Re: gtk_text_iter_forward_search() comparison
- Date: Mon, 30 Jan 2017 12:21:39 +0000
- From: Chris Vine <chris@xxxxxxxxxxxxxxxxxxxxx>
- Subject: Re: gtk_text_iter_forward_search() comparison
On Mon, 30 Jan 2017 13:53:46 +0200
"Andrew W. Nosenko" <andrew.w.nosenko@xxxxxxxxx> wrote:
> On Sun, Jan 29, 2017 at 2:16 AM, Eric Cashon via gtk-devel-list <
> gtk-devel-list@xxxxxxxxx> wrote:
> > I have been working on a little search experimentation. Gave
> > writing a case in-sensitive gtk_text_iter_forward_search() a try.
> > The code is shorter than what is in gtktextiter.c and it works a
> > little faster. If a word is searched that isn't very frequent the
> > time is about the same. If you just look for single chars or words
> > that are frequent it looks to be quicker. Not sure if this a
> > suitable method though. I know little of the textbuffer internals.

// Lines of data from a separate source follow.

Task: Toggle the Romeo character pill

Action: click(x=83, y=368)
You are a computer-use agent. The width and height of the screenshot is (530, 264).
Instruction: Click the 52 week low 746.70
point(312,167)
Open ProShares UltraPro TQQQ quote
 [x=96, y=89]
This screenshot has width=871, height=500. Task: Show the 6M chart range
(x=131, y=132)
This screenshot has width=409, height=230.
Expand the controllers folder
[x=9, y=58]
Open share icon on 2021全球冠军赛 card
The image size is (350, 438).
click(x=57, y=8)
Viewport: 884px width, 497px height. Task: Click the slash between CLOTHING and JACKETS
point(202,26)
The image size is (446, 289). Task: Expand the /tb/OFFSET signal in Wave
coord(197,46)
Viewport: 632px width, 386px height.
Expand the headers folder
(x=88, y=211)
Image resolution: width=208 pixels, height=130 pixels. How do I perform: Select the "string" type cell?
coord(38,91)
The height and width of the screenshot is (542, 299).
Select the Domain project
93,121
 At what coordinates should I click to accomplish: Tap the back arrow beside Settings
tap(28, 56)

> > UTF-8 gives me some trouble also.
> > There is a test progam at
> > https://github.com/cecashon/OrderedSetVelociRaptor/blob/
> > master/Misc/Csamples/search_textbuffer2.c
> > that does a side by side comparison of the two search methods. If
> > there is an inherent problem with the test forward search please
> > say so. If not, maybe it can be used. I would be glad to work on it
> > a little more if corrections need to be made.

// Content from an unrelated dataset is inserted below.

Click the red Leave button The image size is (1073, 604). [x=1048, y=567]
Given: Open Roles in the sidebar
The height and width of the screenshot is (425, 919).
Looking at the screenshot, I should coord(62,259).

> Sorry, but your approach just doesn't work.
> You falsely assume that if bring two characters to the same case
> (both to lower or both to upper), then it's enough for
> case-insensetive search. While it's indeed enough for English, it's
> not true in the general case. Just try to compare "Straße" and
> "STRASSE", which mean "street" in German, using your code. (The
> second string is an uppercased version of the first, so searching for
> one should match another.)
Problems like this can arise with unicode in any writing, including
English. Printed words in modern English can have lower-case ligatures
similar to ß (which a few hundred years ago was also a ligature used in
printed English), viz:
ﬁeld - four code points
FIELD - five code points
Comparing unicode strings is fraught with difficulty, including the
assumption that "character" is the same as "code point".